The interest rate outlook will remain stable

An interest rate hike is likely to be held off for most if not all for of 2016. If a rate hike were to be introduced, it is likely to be by small increases towards the later part of the year. The US Federal Reserve has tested the water with a minimal increase of its base rate by 0.25% which is what we can expect rates to be increased by here in the UK. Further increments are likely be gradual and of a similar level. It is worth noting that the US base rate is now 0.5%, up from 0.25%, whereas the UK has supported a 0.5% base rate since 2009.

The UK economy has only recently seen inflation return to a positive level from a four-month negative trend. The Bank of England has voiced reluctance at increasing the UK base rate until their inflation target of 2% is met.

Fixed rate deals continue to present excellent value for money in the current market although we would strongly recommend that all borrowers review their mortgage strategies in the first half of this year so as not to miss out on what will have been some of the best mortgage deals we have ever seen or are likely to see again. The increase in rates in the US mean a probable increase in global swap rates which underpin the cost of fixed rate mortgages. 

Buy to let stamp duty hike will not be as bad as it seems

Following the announcement of a planned stamp duty hike on buy to let property (to be introduced from April 2016), we are urging clients not to panic as our outlook for the sector remains positive in spite of these changes. Our latest research indicates that even with the 3% increase in stamp duty and gradual reduction of higher rate mortgage relief, the likely returns from buy to let property are still enough to deliver satisfactory yields to investors when compared to alternative investments. Recent research by RICS identifies that over the longer term rents could rise by an average of 5% each year for the next five years and house prices could rise by 4.7% a year. This will help absorb the higher purchase and running costs of a buy to let investment.

The biggest drag on the buy to let sector will be the adjustments that lenders are making to their criteria and lower yields, both of which impact on borrowing limits. Being able to achieve a 60% loan to value where capital gain is the objective will be an achievement with closer to 50% being the norm.

We do expect the corporate structure to emerge as a more mainstream method by which investors will participate in the buy to let sector. Lenders are likely to offer a range of products specifically targeting this development.

The European Mortgage Credit Directive (EMCD) will make for a busy start to the year and there will be unintended consequences

It is our view that most lenders are now generally EMCD ready, perhaps as a result of having to make significant changes to their systems following 2014’s Mortgage Market Review (MMR). 

We have seen a few lenders halting any lending to expatriates, others have amended their lending criteria to discount the use of non-sterling income.
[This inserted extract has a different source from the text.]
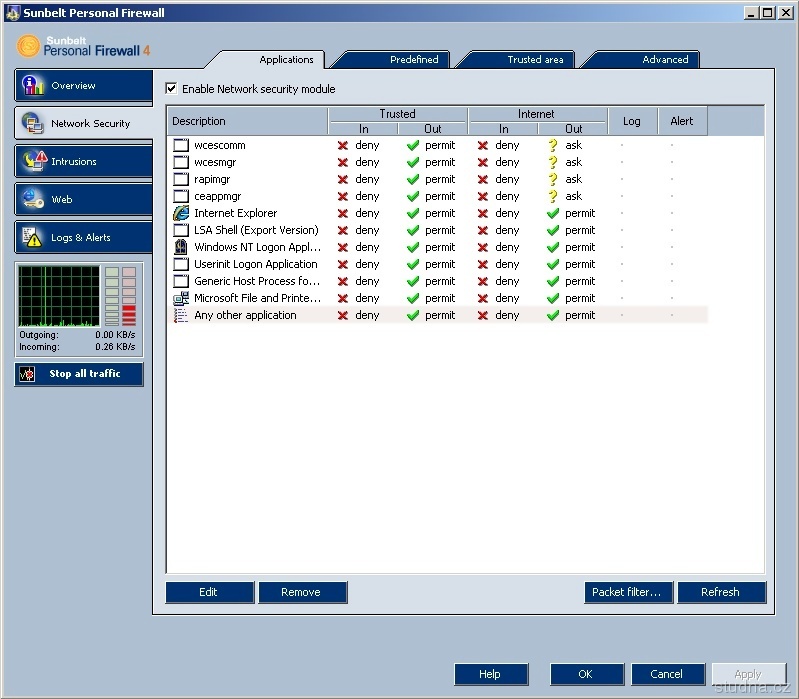
Task: Click the Any other application list icon
Action: pyautogui.click(x=181, y=315)
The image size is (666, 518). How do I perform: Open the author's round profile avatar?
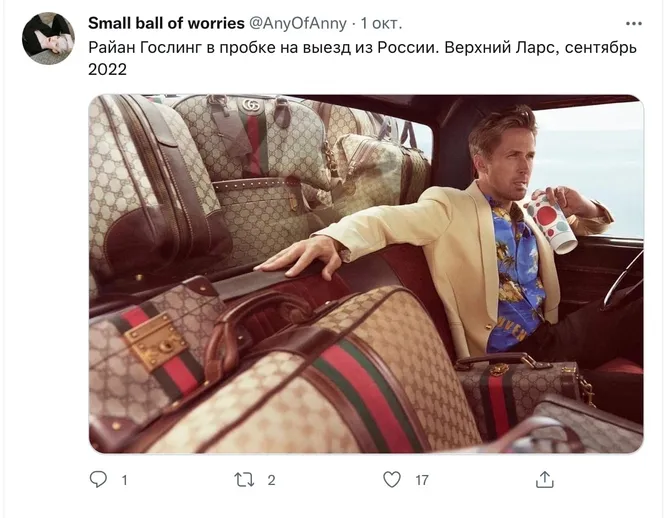click(48, 39)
This will be to the detriment of those borrowers employed by any foreign based firm in the UK. Such firms typically pay bonuses in Euros or Dollars which the lender will now have to exclude.
The directive will reduce the number of foreign buyers/investors as they will find it increasingly difficult to raise mortgage finance.

We believe that a few lenders will identify the opportunities created by the EMCD changes, by assisting mortgage borrowers who will be turned away by the vast majority of lenders who do not wish to invest in the infrastructure required to comply with the new regulations.